The result showed ligation to take PhaB on pSB1C3 went well.
But ligation [RBS-PhaC on pSB1A2] with [RBS-PhaA] was failed.
Liquid culture
We add 2 ml LB and 2 ul antibiotic to ideal colony suspension and begun to incubate at 37C, 180 rpm.
September 4th
September 5th
Plasmid extraction
We extracted the plasmids of [RBS-phaC] on pSB1A2 and [RBS-phaA] on pSB1A2 which was incubated from September 3rd. Then we got 50 ul of DNA solutions.
Colony PCR
We confirmed the length of constructs, [RBS-PhaC-RBS-PhaA on pSB1A2] by colony PCR.
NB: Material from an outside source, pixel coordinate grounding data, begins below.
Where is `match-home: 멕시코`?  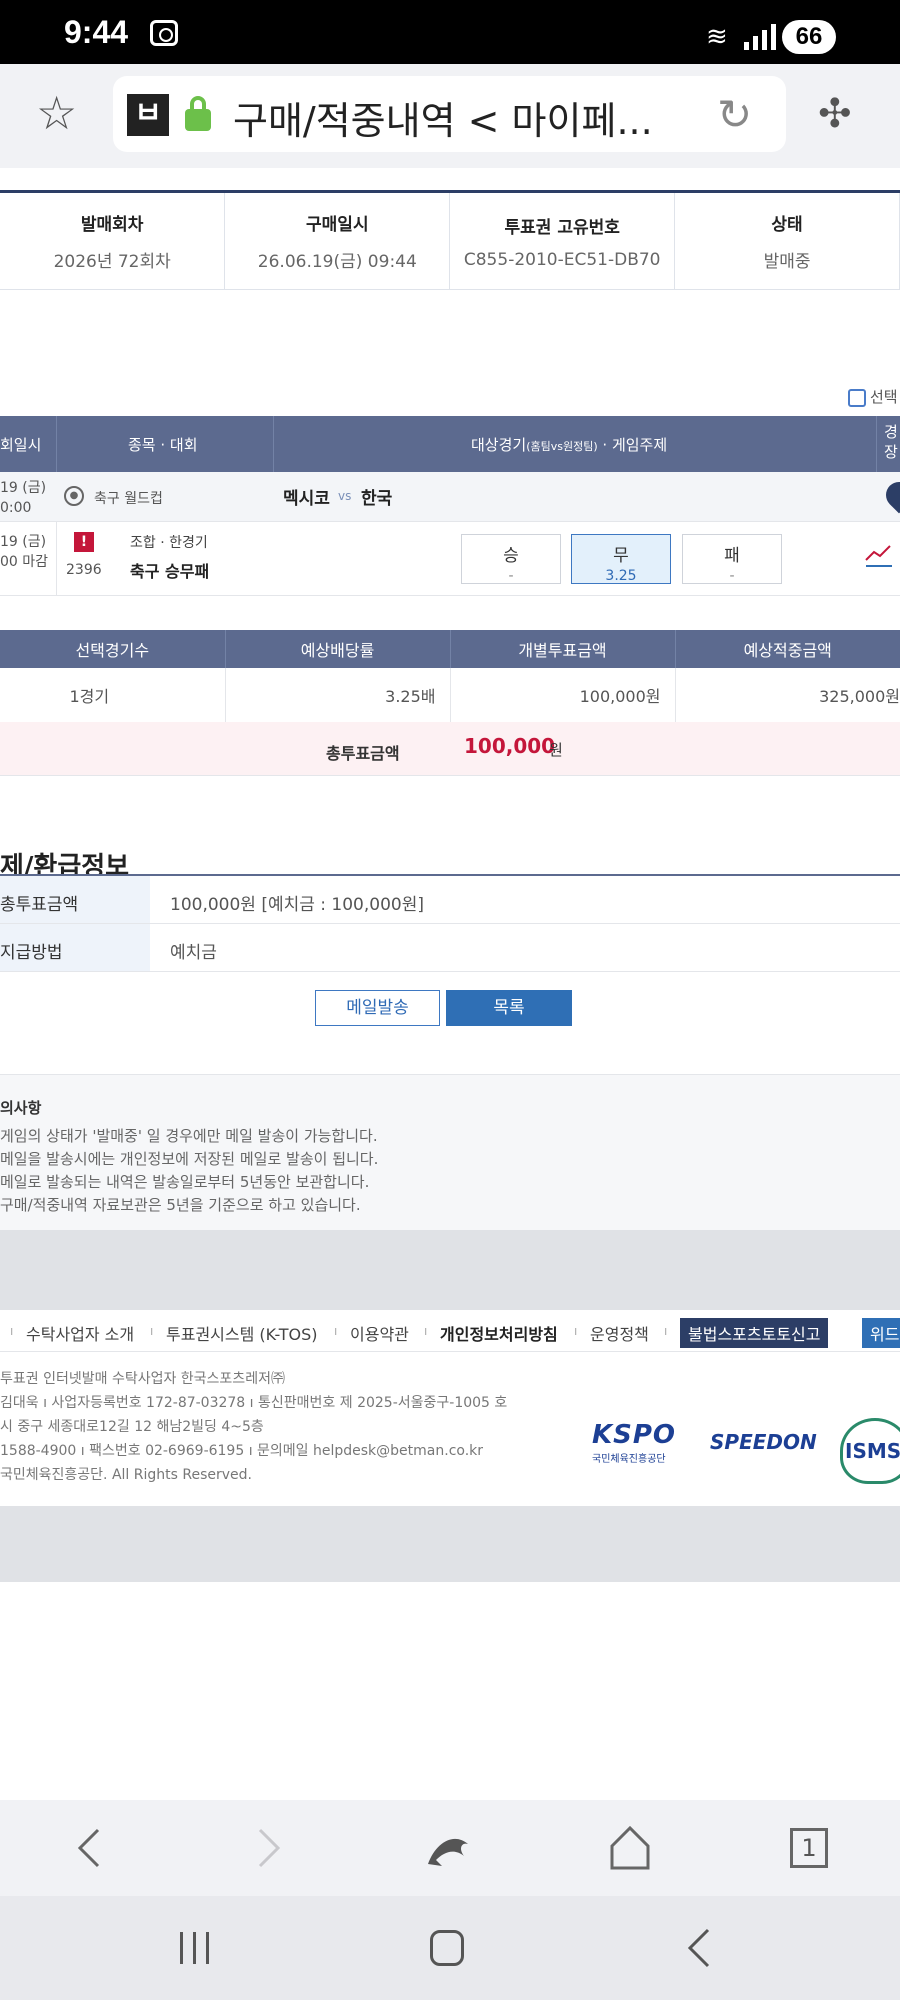
match-home: 멕시코 is located at coordinates (306, 499).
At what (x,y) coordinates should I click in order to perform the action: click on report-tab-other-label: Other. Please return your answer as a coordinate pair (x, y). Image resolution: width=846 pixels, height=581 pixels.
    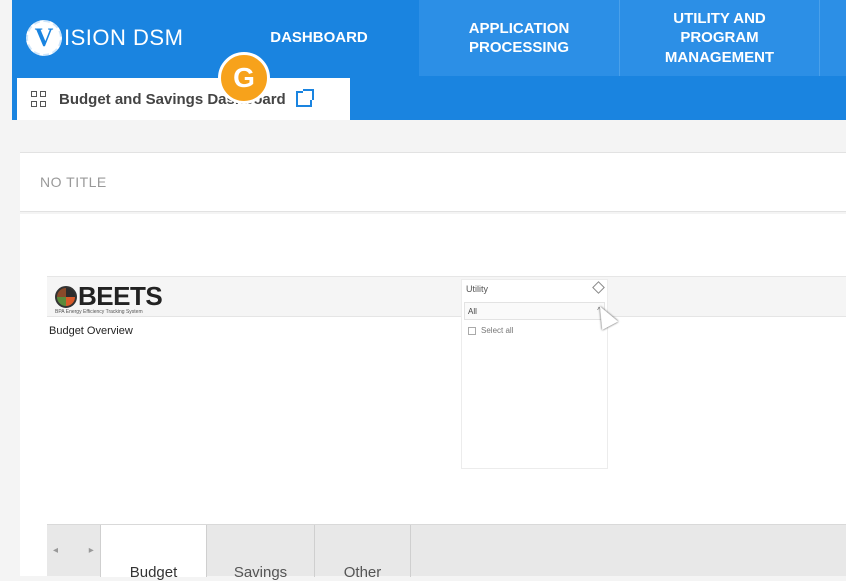
    Looking at the image, I should click on (362, 572).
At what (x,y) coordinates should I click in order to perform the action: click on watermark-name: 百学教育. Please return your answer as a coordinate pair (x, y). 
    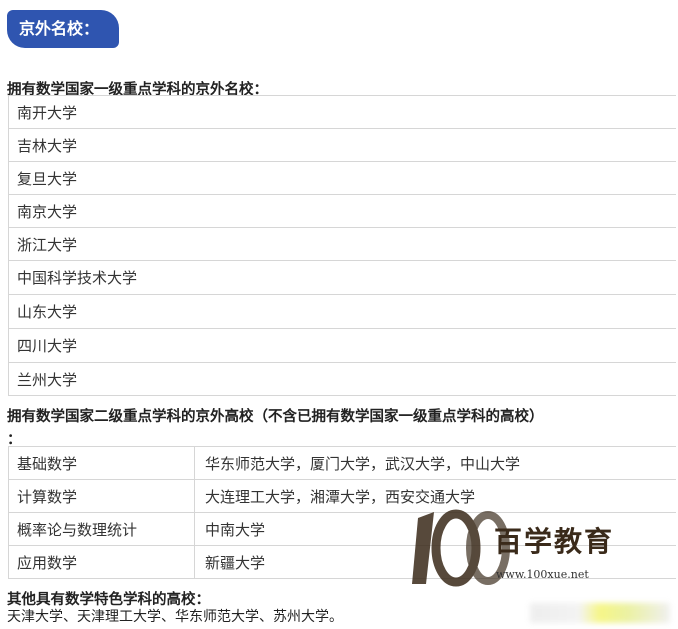
    Looking at the image, I should click on (554, 542).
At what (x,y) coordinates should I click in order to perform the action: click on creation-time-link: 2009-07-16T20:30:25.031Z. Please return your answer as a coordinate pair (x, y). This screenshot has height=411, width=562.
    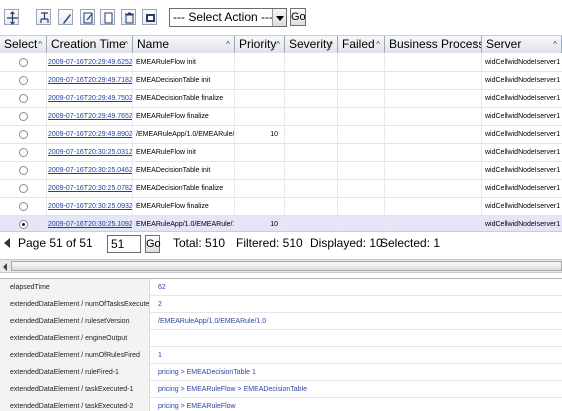
    Looking at the image, I should click on (90, 153).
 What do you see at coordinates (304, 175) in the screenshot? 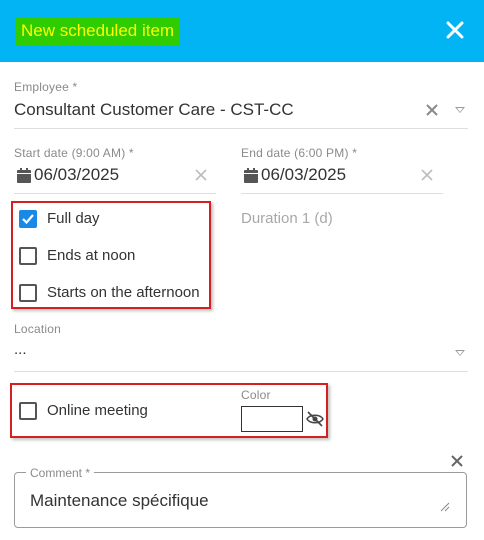
I see `end-date-input: 06/03/2025` at bounding box center [304, 175].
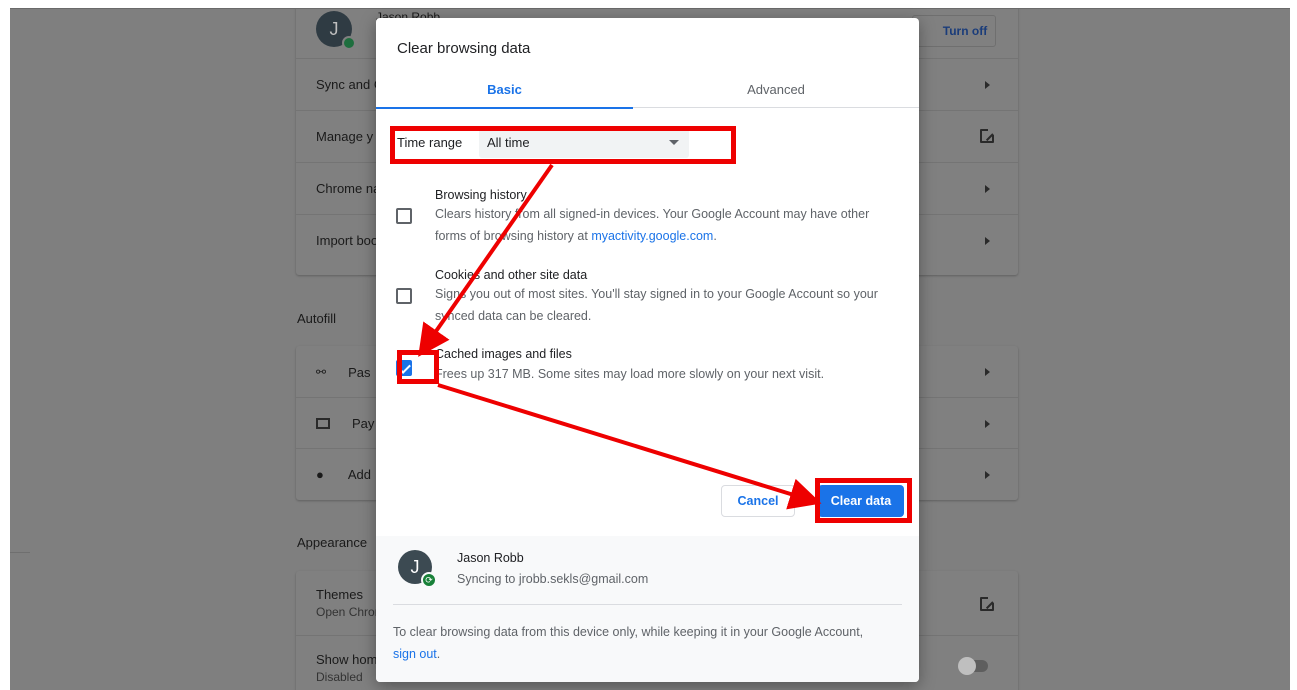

The result showed some of ligation [RBS-PhaC on pSB1A2] with [RBS-PhaA] went well.
Gel extraction
Gel Extraction for digestion products. We used FastGene Gel&PCR extraction kit (NipponGenetics). Got 50 ul of DNA solution of phaB.
Liquid culture
The media of pGEM phaCAB was removed to polymer producing media.
September 6th
Plasmid extracton
The plasmids, [RBS-PhaC-RBS-PhaA] were extracted.
And then we got 50ul DNA solution.
Sequence
We analyzed nucleotide sequence of construct made ever.
The result showed that PhaA sequence contained a mutation.
We decided to make construct including PhaA.
September 7th
harvesting
@Taguchi lab
The weight of new centrifuge tubes were measured.
JM109
- pantothenic acid (+) 1.5 ml W:1.461 (W=tube weight with nothing inside.)
- pantothenic acid (-) 1.5 ml W:1.457
- pantothenic acid (+) 0.7 ml W:1.576
DH5a
- pantothenic acid (+) 1.5 ml W:1.461
- pantothenic acid (-) 1.5 ml W:1.461
- pantothenic acid (+) 0.7 ml W:1.460
The cells were centrifuged and freeze dried for two days.